Aged care providers should have clear guidelines for moving people in and out of a care home. These guidelines should include:

  • who is responsible for making decisions about transfers
  • the steps to follow during a transfer - including verbal handover and what documentation to send
  • the roles and responsibilities of staff.

It is important to consider the needs of different residents, including their health, culture, and personal preferences.

Key elements of good planning include:

Strong relationships and linkages with local services (such as hospitals, specialist palliative care services, etc.)

Good relationships with hospitals and specialist care teams help make transfers smoother and ensure important information is shared. Link with and plan ahead if cultural support, interpreters, or translators are needed, they can improve the experience for the resident and their family.

Do a risk assessment

Assess and address any safety or wellbeing concerns in the new environment before, during, and after the transfer. (see box).

Estimating the date of transfer

Record the expected transfer date and share it with the care team. Update it if the person’s condition changes or the receiving service is not ready. Keep the older person and family informed to reduce anxiety about the transfer.

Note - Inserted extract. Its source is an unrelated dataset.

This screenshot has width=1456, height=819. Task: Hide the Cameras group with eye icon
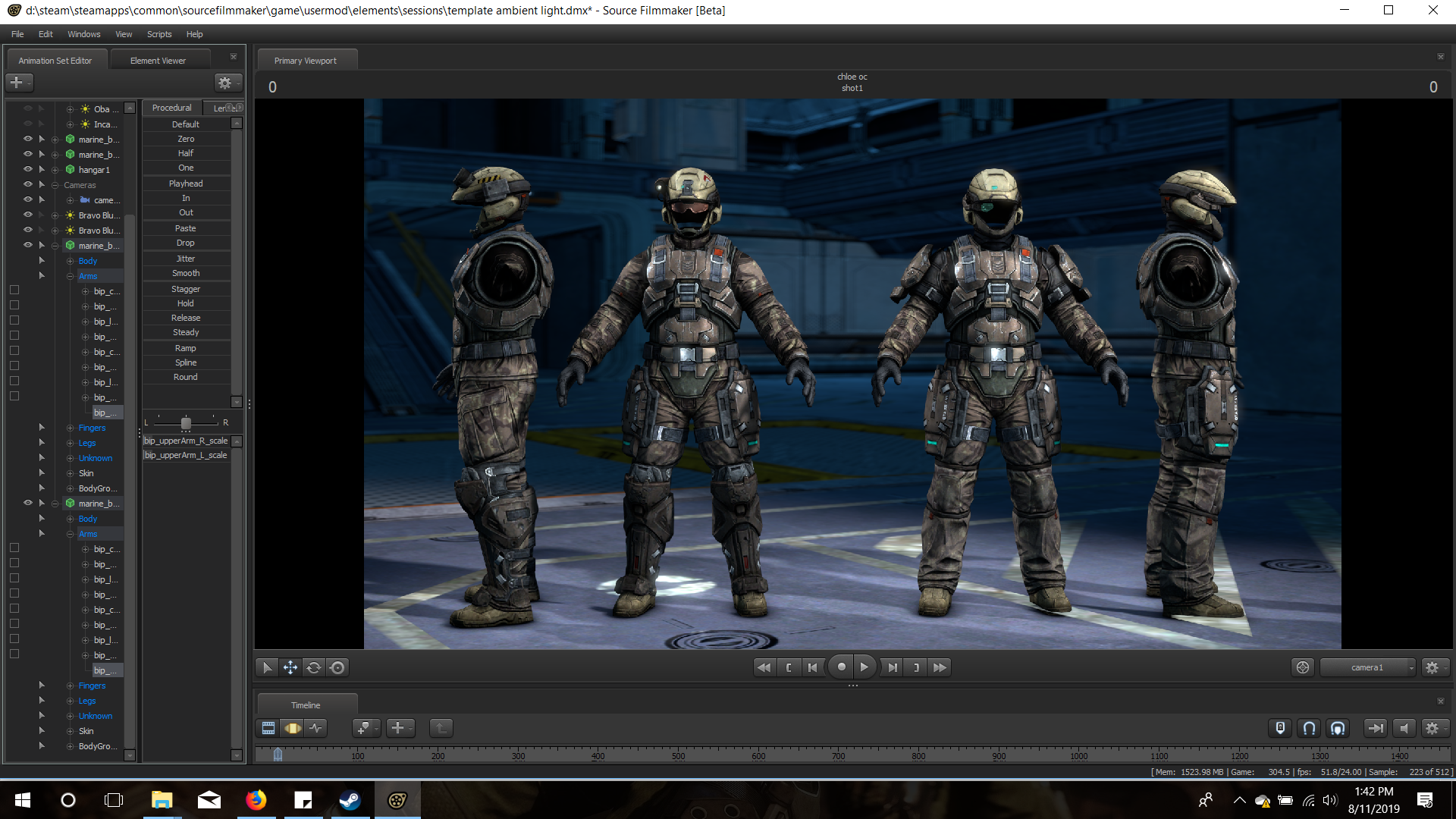(28, 184)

Allocate key people to support the transfer

Make sure the roles and responsibilities are clear for:

  • a person to help the resident (and their family or support network) plan for the transfer
  • a health professional to ensure care teams work together and share information
  • a key contact to communicate with the receiving or discharging service.

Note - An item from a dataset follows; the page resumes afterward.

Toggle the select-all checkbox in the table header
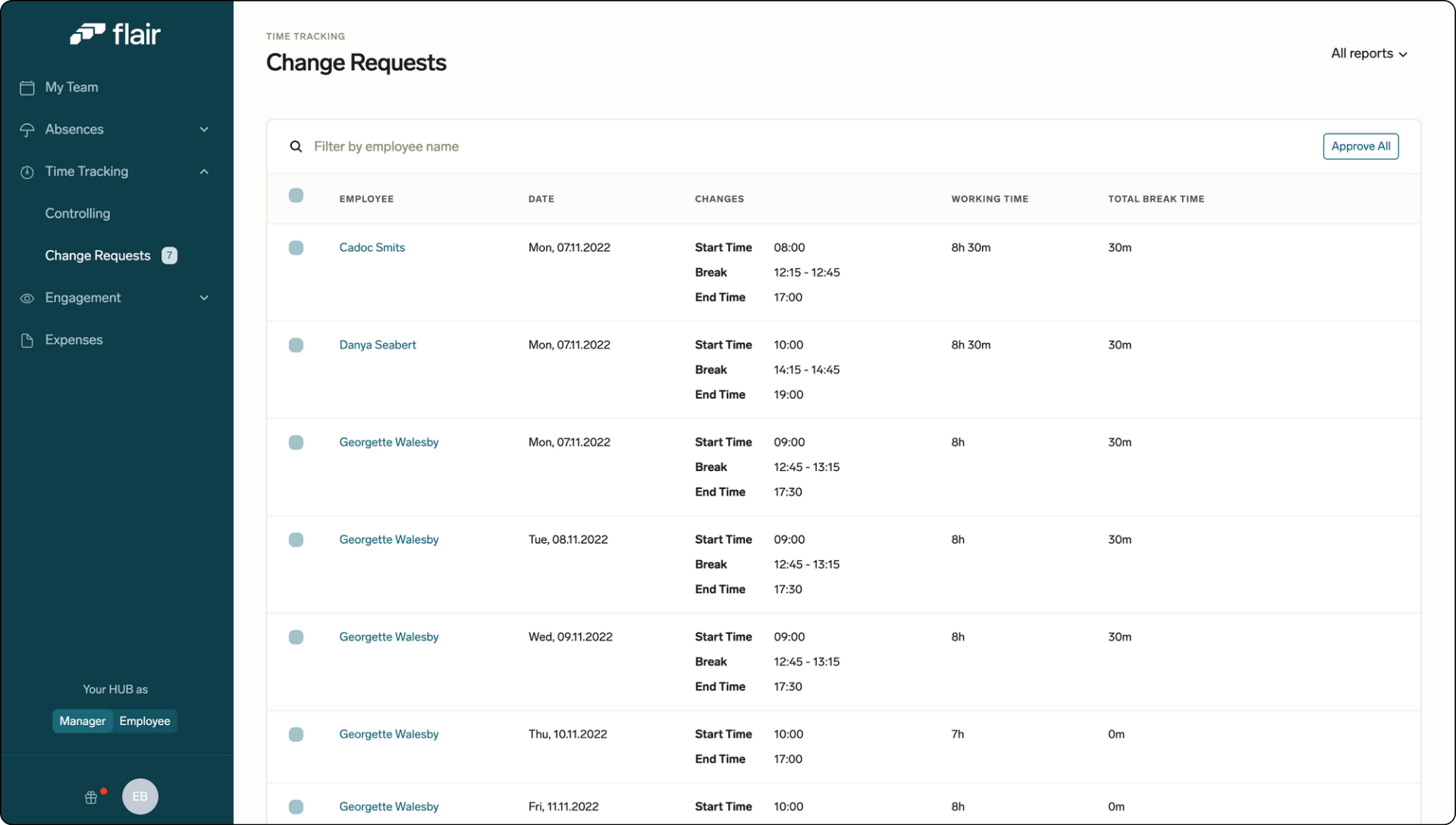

Risk assessment considerations

  • Is the person approaching in the end-of-life phase or close to it?
  • What is the risk of the person passing away during transport?
  • Will the new environment be safe and comfortable for the person?
  • If the transfer is to the person’s or their family’s private home:
    • Are the family or friends well-prepared and informed?
    • Is there enough support for medical and personal care?
    • Will there be 24-hour care?
    • Do the family or friends have emotional support?
  • What actions or information need to be shared, to manage risks?

The provider will decide which medications are appropriate for the person returning home or to the care home. These may include pain relief, sedation, or other medications needed at the end of life.

Creating a transfer plan

The plan should be informed by the person, their family and those involved in the resident’s care and include:

  • relevant information from the risk assessment
  • the planned date and time of transfer
  • the transport arrangements for the transfer
  • any information or plans relevant to:
    • advance care planning
    • behaviours requiring support
    • communication needs
    • cultural, spiritual and wellbeing needs (e.g. need for a cultural support person)
    • medications and how these will be transferred
    • any personal items (including communication aids and equipment) to be transferred and how these will be moved
  • how continuity of care will be ensured, including handover information (see Transfers Continuity of Care Between Settings).

Clear communication

When older people are transferred between care settings, they (and if relevant, their substitute decision maker) should know:

  • what will happen during the transfer
  • how to stay in touch with family and support services
  • what to expect in the new care setting
  • how to connect with spiritual/pastoral/cultural support services in the new setting
  • if and when they will return.

Reassessing the person when they return home

It is good practice to reassess a person’s end-of-life care needs and wishes when they return home or to residential aged care. The experience they’ve had during hospitalisation and/or as a result of the transfer may have changed how they want to be cared for. Reassessing helps make sure any extra support is given if needed and that the care plan is still right for them.